* **Problem to work on**: Here is the listing. Report each line in it that contains the string "will".

* **Input data**:

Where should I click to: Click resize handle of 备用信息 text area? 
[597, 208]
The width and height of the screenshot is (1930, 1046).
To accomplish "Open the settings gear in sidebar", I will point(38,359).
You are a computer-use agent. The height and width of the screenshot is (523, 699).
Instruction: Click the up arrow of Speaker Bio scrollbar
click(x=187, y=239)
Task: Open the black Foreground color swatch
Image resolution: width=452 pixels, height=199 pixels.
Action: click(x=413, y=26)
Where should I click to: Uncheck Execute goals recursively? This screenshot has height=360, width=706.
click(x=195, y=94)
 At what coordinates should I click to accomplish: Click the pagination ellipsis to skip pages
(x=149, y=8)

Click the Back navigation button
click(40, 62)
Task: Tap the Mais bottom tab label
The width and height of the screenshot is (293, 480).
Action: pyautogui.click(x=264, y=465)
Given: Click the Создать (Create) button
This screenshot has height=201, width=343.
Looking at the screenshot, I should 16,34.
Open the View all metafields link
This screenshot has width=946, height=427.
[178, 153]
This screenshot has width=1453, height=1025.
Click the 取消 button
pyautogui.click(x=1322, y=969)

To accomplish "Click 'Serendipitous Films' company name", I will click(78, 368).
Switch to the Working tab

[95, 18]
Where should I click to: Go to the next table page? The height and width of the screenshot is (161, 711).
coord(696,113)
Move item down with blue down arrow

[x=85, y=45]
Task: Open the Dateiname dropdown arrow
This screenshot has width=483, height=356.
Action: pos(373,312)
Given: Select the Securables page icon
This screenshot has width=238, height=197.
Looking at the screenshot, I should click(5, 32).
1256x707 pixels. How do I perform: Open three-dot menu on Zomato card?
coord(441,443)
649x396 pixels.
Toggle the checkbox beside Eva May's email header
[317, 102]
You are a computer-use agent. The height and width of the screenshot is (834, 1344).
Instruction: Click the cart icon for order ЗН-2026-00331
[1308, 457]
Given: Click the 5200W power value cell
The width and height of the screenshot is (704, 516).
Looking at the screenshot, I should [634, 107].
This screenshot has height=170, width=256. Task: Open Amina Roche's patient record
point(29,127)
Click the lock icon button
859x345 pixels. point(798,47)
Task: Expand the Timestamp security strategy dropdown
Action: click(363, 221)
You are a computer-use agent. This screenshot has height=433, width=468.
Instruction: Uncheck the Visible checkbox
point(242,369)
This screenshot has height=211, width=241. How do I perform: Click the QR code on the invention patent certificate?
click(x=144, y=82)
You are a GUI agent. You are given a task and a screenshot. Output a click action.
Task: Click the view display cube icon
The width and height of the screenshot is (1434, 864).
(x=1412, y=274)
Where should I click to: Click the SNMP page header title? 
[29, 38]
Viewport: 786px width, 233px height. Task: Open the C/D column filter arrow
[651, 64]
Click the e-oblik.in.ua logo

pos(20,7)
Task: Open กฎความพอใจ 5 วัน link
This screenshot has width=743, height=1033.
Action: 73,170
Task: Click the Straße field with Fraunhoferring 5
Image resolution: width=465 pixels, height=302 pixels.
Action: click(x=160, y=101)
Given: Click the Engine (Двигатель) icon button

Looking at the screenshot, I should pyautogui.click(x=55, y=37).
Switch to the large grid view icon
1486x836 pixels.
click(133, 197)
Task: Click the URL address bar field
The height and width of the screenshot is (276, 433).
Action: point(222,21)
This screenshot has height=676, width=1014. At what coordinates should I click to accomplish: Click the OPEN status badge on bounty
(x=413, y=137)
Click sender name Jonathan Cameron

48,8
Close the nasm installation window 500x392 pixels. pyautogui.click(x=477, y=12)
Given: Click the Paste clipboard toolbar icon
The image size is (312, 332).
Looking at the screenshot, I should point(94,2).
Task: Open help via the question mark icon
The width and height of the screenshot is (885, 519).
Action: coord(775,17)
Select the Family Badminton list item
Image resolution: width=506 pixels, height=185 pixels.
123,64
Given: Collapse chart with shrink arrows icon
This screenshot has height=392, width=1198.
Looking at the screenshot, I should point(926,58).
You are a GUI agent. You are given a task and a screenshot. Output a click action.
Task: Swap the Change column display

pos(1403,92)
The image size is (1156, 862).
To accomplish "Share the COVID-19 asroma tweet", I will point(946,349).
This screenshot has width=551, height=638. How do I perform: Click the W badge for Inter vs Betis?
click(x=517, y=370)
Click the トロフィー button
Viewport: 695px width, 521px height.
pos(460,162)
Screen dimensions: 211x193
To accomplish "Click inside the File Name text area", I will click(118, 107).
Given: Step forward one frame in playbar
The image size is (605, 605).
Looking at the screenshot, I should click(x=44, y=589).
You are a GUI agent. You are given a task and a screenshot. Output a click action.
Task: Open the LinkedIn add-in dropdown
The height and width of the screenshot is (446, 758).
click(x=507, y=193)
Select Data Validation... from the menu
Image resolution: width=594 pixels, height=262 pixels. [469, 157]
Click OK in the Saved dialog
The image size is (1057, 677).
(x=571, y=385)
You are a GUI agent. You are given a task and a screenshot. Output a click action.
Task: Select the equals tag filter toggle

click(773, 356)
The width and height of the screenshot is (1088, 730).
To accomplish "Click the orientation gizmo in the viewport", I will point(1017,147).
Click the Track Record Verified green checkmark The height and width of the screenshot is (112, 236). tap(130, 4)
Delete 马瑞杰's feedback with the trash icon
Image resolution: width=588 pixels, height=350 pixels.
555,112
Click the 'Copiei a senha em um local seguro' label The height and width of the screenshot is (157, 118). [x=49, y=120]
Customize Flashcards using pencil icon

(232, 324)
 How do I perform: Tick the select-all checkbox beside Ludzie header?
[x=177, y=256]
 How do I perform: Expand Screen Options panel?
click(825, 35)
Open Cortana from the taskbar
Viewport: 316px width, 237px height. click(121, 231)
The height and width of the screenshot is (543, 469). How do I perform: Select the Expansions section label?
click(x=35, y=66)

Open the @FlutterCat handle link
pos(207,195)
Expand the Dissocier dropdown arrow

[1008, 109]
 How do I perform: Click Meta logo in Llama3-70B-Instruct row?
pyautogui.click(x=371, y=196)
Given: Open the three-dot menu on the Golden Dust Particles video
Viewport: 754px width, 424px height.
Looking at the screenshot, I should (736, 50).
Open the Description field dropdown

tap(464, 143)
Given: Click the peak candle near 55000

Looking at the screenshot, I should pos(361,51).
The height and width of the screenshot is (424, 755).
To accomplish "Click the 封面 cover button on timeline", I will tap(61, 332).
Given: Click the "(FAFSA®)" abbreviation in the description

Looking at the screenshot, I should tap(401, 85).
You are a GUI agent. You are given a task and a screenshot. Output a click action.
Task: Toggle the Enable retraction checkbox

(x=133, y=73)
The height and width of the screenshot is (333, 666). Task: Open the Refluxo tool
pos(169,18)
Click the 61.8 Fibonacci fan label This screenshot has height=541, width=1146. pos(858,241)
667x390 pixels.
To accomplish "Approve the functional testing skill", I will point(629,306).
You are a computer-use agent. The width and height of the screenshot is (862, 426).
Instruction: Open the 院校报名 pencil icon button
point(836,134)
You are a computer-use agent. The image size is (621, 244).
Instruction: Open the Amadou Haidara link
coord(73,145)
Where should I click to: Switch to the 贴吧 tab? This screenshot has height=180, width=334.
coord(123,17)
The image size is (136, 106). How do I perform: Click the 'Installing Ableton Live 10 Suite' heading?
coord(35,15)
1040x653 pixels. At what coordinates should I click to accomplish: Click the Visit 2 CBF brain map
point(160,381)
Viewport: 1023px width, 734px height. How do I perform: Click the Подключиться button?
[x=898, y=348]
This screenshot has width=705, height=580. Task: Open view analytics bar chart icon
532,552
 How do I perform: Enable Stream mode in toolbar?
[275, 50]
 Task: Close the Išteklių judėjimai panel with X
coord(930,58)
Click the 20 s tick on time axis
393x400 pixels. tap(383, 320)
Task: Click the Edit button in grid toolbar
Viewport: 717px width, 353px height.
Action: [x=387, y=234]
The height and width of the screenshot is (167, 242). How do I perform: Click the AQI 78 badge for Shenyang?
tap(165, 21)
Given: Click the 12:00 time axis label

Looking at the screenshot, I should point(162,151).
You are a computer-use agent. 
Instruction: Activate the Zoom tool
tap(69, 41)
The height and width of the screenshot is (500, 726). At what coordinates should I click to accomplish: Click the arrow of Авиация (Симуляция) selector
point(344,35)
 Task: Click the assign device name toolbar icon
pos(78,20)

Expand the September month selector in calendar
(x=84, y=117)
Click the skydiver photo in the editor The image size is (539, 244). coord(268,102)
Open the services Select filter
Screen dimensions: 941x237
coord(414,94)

* **Result**:
To accomplish "Open the settings gear in sidebar", I will point(38,359).
To accomplish "Click 'Serendipitous Films' company name", I will click(78, 368).
To accomplish "Share the COVID-19 asroma tweet", I will point(946,349).
To accomplish "Click inside the File Name text area", I will click(118, 107).
To accomplish "Click the orientation gizmo in the viewport", I will point(1017,147).
To accomplish "Click the 封面 cover button on timeline", I will tap(61, 332).
To accomplish "Approve the functional testing skill", I will point(629,306).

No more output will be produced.